Microglia; microdomains and proliferation after nerve injury. (a) Transverse section of the lumbar spinal cord showing the characteristic proliferation of microglia (immunostained with iba1, green) around the central terminals of primary afferents whose peripheral axons have been severed (right side). Scale bar, 100 μm. Insets: confocal images showing the characteristic morphology in the absence of peripheral nerve injury (left) and the morphological change that occurs after injury (right). Scale bar, 10 μm. (b) In the normal brain and spinal cord, microglia have a grid-like distribution.
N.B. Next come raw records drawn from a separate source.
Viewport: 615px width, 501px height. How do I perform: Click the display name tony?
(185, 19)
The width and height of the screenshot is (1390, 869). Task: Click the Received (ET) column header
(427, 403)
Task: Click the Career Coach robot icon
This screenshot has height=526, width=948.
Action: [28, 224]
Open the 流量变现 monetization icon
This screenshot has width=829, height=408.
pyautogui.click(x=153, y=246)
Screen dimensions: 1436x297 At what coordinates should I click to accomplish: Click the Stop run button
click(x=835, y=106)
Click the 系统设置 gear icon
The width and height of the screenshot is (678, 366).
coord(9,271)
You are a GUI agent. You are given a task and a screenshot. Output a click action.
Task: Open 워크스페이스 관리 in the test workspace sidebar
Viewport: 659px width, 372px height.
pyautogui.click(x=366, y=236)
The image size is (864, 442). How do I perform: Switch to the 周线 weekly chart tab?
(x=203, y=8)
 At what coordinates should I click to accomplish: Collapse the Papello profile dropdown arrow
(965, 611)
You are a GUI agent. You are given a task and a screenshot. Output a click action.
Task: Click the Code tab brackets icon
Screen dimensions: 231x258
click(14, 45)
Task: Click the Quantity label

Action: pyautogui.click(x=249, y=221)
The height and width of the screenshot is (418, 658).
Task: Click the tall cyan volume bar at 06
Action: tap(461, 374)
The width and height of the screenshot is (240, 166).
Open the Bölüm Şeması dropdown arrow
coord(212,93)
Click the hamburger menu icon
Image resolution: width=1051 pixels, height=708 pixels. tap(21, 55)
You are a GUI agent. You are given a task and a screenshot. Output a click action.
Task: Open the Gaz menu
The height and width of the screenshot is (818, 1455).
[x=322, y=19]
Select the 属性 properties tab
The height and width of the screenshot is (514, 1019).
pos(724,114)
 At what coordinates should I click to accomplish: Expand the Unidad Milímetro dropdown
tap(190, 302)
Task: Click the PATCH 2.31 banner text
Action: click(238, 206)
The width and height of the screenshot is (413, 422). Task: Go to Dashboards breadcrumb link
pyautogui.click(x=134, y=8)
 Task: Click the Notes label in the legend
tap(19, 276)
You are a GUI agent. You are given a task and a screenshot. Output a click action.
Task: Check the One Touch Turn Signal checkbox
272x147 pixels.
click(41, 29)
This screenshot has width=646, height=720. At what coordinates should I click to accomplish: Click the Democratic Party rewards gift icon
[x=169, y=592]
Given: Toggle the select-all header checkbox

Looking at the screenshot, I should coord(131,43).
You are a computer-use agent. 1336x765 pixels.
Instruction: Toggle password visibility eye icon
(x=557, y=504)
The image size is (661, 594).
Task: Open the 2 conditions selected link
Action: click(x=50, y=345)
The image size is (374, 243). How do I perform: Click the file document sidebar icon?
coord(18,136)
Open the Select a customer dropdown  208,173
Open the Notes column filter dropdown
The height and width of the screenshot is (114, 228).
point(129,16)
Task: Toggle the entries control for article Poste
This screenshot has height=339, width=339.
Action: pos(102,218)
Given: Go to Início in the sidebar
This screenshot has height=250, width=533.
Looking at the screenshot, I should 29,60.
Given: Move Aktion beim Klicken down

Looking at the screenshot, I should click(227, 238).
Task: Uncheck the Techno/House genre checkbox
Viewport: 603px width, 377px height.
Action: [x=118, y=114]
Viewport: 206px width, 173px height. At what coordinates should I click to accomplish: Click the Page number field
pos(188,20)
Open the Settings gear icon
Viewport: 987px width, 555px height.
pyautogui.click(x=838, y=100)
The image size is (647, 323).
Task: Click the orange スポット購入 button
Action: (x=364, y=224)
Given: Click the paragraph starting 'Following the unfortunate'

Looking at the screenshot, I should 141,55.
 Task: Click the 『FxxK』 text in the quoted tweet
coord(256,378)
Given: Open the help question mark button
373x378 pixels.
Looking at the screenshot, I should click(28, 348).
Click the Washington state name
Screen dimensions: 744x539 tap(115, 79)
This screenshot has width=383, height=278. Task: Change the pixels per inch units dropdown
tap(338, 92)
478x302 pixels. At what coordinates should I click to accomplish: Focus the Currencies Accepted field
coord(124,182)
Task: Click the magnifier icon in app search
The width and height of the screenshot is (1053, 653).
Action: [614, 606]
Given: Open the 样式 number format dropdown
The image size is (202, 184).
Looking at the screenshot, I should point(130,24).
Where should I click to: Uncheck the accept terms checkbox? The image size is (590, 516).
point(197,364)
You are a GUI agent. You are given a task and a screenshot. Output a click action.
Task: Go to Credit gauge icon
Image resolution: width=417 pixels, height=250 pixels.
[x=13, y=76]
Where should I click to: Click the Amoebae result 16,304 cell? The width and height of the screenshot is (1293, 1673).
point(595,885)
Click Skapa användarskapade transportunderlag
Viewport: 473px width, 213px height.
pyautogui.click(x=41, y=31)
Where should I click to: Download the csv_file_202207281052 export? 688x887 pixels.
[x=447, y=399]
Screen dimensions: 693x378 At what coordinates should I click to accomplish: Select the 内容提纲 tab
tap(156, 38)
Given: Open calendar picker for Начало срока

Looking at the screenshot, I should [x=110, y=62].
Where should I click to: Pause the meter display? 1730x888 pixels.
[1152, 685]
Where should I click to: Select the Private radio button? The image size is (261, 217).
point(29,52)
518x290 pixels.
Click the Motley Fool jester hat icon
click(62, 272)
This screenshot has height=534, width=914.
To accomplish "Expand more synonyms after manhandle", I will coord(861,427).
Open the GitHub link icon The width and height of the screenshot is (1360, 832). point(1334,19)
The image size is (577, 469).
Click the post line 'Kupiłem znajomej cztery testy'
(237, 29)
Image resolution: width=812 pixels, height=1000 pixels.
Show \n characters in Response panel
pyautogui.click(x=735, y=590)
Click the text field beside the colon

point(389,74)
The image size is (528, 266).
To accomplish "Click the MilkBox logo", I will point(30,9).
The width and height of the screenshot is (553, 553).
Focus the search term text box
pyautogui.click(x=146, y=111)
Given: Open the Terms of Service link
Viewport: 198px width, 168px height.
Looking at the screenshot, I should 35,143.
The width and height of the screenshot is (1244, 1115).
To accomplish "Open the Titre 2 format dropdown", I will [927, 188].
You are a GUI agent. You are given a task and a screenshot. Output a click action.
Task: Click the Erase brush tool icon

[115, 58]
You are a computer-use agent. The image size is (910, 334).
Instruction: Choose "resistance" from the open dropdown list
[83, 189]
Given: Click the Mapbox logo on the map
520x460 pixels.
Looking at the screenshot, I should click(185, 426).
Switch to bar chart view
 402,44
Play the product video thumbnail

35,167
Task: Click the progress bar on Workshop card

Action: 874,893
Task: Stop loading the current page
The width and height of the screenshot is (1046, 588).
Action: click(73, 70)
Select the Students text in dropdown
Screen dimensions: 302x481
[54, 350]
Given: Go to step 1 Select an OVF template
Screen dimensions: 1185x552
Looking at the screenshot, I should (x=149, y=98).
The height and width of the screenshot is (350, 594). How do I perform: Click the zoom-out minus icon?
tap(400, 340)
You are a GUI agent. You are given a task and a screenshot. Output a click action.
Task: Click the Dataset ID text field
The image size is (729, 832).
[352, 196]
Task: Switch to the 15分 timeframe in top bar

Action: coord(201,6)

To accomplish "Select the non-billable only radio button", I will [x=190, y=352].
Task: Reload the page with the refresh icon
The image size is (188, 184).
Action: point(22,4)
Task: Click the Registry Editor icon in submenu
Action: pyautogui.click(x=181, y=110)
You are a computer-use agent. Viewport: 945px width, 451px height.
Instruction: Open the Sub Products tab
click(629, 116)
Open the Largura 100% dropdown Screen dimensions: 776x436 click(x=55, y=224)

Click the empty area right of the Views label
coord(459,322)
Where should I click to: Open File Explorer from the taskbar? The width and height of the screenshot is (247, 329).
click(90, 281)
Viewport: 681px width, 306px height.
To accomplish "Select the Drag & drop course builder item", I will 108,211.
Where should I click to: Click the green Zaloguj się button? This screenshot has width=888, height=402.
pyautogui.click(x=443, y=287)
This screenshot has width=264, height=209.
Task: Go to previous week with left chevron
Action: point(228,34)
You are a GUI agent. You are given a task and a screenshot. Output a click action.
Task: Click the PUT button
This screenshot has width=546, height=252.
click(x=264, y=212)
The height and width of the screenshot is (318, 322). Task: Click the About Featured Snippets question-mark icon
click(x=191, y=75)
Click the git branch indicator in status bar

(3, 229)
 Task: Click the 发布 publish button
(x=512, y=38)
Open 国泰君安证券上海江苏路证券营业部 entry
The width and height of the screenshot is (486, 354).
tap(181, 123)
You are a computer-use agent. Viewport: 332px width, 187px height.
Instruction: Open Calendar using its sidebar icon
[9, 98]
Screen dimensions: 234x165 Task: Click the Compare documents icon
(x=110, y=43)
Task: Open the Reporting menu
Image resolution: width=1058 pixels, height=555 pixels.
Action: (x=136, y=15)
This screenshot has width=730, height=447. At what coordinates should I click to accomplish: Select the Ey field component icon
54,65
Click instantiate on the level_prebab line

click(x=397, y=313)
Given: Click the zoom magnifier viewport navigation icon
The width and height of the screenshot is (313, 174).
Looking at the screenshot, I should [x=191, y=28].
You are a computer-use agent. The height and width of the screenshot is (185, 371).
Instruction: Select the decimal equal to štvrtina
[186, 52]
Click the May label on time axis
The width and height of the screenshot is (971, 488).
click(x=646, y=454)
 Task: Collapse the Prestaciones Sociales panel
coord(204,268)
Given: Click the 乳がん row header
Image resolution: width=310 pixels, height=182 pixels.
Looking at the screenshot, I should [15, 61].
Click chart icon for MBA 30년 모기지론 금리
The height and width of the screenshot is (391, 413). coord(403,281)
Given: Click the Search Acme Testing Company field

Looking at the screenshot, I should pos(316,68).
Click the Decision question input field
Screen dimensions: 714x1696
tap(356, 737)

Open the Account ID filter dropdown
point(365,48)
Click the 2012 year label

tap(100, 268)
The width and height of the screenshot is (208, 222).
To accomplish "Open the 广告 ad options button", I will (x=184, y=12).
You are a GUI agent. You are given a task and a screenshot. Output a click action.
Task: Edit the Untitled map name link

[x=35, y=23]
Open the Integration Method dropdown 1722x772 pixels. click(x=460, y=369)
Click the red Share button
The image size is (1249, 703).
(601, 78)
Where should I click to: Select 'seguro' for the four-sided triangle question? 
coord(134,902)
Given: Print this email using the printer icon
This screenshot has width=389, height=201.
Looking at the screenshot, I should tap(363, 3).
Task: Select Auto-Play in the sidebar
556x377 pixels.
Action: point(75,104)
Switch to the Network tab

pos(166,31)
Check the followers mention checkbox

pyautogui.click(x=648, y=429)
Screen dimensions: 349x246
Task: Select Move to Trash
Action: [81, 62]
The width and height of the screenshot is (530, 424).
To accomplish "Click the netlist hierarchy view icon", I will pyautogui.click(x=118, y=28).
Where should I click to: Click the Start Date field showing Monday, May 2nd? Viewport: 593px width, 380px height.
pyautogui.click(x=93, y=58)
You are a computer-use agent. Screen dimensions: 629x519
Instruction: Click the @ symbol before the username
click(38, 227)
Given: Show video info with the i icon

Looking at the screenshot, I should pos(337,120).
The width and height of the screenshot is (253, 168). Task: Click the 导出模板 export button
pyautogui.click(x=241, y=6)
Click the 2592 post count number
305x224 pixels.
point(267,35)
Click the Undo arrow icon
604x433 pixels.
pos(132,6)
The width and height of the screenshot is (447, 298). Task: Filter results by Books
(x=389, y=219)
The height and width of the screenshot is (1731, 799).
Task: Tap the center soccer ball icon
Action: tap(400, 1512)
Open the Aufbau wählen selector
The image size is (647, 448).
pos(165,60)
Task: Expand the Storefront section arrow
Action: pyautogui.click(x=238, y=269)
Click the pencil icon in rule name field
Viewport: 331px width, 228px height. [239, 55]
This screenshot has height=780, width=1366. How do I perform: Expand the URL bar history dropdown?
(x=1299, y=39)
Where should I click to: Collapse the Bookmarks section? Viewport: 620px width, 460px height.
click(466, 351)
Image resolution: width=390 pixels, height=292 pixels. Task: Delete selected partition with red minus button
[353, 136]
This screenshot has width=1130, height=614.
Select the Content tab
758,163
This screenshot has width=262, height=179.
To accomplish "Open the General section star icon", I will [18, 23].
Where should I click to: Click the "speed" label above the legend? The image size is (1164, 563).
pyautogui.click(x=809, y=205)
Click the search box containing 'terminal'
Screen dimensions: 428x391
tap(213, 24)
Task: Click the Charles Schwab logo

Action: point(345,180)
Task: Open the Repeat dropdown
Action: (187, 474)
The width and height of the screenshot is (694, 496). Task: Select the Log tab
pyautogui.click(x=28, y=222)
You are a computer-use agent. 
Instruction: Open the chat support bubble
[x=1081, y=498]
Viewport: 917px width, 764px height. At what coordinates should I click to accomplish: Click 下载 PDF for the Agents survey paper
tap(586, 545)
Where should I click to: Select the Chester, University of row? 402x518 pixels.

Two-photon microscopy image (top) shows the distribution in vivo of microglia in the parenchyma of the CNS of a CX3CR1^GFP mouse (in which the Cx3cr1 gene, expressed specifically in microglia, has been replaced with a gene encoding green fluorescent protein). Three microglia have been surface-rendered using Volocity software (PerkinElmer) to show the adjacent, non-overlapping microdomains of individual cells (bottom); center, overlay. Scale bar, 30 μm.

Figure 2

The P2X4R⁺ microglial phenotype mediates a core pain hypersensitivity cascade following peripheral nerve injury. Chronic pain due to peripheral nerve injury is caused by amplification of input from the damaged nerve (blue) by the nociceptive network in the spinal cord. Neuronglia interactions in the spinal cord contribute to the resulting enhanced output of this network. Peripheral axotomy or nerve damage (PNI) stimulates changes in spinal microglia (purple) such that they adopt a phenotype characterized by increased expression of P2X4Rs (top left). CCL2, chemokine (C-C motif) ligand 2; CX3CL1, chemokine (C-X3-C motif) ligand 1; P2X7R, P2X purinoceptor 7; P2Y12R, P2Y purinoceptor 12; P2Y6R, P2Y purinoceptor 6; CatS, cathepsin S. The dotted rectangle is expanded in the bottom panel. This is one of several reactive phenotypes that microglia can adopt under pathological conditions (top right). Whether other phenotypes contribute to the induction and maintenance of neuropathic pain is not fully understood. Peripheral nerve injury modulates P2X4R expression by the release of various factors from the extracellular matrix, infiltrating T cells and injured primary afferents (bottom). P2X4Rs are localized predominantly to lysosomes and are trafficked to the cell surface (orange arrow). P2X4R activation by ATP leads to calcium inflow, phosphorylation (P) of p38 MAPK, and p38-mediated synthesis and release of BDNF from the microglia. BDNF then binds neuronal TrkB receptors in the spinal nociceptive network and in turn causes a downregulation of the potassium–chloride cotransporter KCC2, disturbing the chloride homeostasis of the neuron. The outcome is a net disinhibition of the intrinsic inhibitory system in the dorsal horn. ECM, extracellular matrix; IFN, interferon; IFNGR, interferon-γ receptor; CXCR3, chemokine (C-X-C motif) receptor 3; CCR7, C-C chemokine receptor type 7. Red arrows indicate increased expression and activation.